Michael Phelps difende Lia Thomas: “Avete ucciso lo spirito dello sport con una decisione spietata”
Il mondo dello sport è stato travolto da un’ondata di polemiche senza precedenti dopo la decisione dell’Università della Pennsylvania (UPenn) di revocare il record stabilito da Lia Thomas, nuotatrice transgender che negli ultimi anni è diventata il simbolo di un dibattito globale sul genere e sulla competizione sportiva.
A scendere in campo con parole forti è stato Michael Phelps, leggenda olimpica e il nuotatore più medagliato della storia. Di fronte ai giornalisti, Phelps non ha nascosto la sua indignazione per la scelta dell’ateneo: “Avete ucciso lo spirito dello sport con una decisione spietata. Questo divieto rappresenta una macchia vergognosa nella storia delle competizioni sportive femminili.”

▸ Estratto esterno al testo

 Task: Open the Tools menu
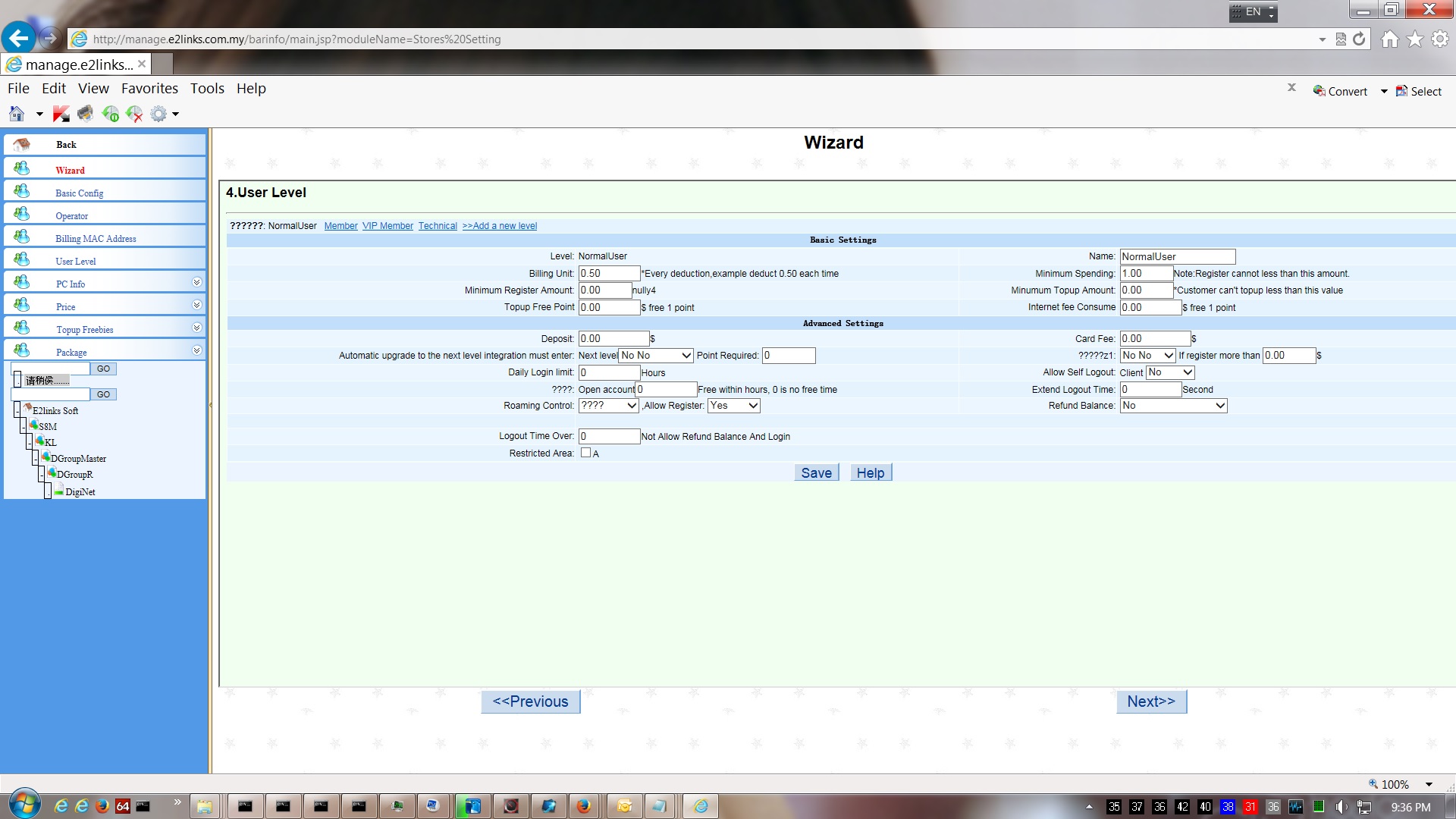(x=207, y=88)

Le dichiarazioni di Phelps hanno immediatamente fatto il giro del mondo, scatenando reazioni contrastanti. Da una parte, chi sostiene la necessità di regolamentare la partecipazione delle atlete transgender; dall’altra, chi difende il principio dell’inclusione e dei diritti fondamentali. In questo scenario, l’intervento del campione olimpico ha dato ulteriore risonanza a una vicenda già di per sé esplosiva.
La UPenn, spiegando la sua decisione, ha motivato la revoca del record con la volontà di “proteggere l’integrità delle competizioni femminili”. Tuttavia, la scelta ha aperto un fronte di discussione ben più ampio, che va oltre i confini accademici e tocca direttamente i principi di equità e giustizia nello sport mondiale.
Secondo Phelps, la questione non può essere affrontata con misure drastiche e punitive, ma richiede dialogo e soluzioni condivise: “Lo sport dovrebbe unire, non dividere. Quando priviamo un’atleta dei suoi successi per motivi che non rispettano la dignità umana, stiamo tradendo lo spirito olimpico.”

Sui social media, le parole della leggenda del nuoto hanno innescato un vero e proprio terremoto. L’hashtag #StandWithLiaThomas ha iniziato a circolare in tutto il mondo, raccogliendo messaggi di solidarietà da atleti, attivisti e semplici fan. Al tempo stesso, non sono mancati commenti critici nei confronti di Phelps, accusato da alcuni di ignorare le problematiche legate alla parità competitiva.
La vicenda evidenzia ancora una volta quanto sia delicato il tema della partecipazione delle atlete transgender nello sport femminile. Le istituzioni sportive internazionali, tra cui la World Aquatics e il Comitato Olimpico Internazionale (CIO), sono chiamate a trovare regole chiare che sappiano coniugare inclusione e rispetto delle categorie di genere.

Intanto, Lia Thomas ha scelto di non rilasciare dichiarazioni immediate, ma fonti vicine all’atleta parlano di grande amarezza e delusione per una decisione percepita come profondamente ingiusta.
Il caso UPenn potrebbe segnare un precedente storico. Se da un lato evidenzia le difficoltà nel gestire un tema complesso, dall’altro mette in luce la necessità di un cambiamento culturale che permetta allo sport di rimanere uno spazio di rispetto, uguaglianza e condivisione.
Una cosa è certa: con le sue parole, Michael Phelps ha acceso un faro internazionale su una vicenda destinata a restare al centro del dibattito ancora a lungo.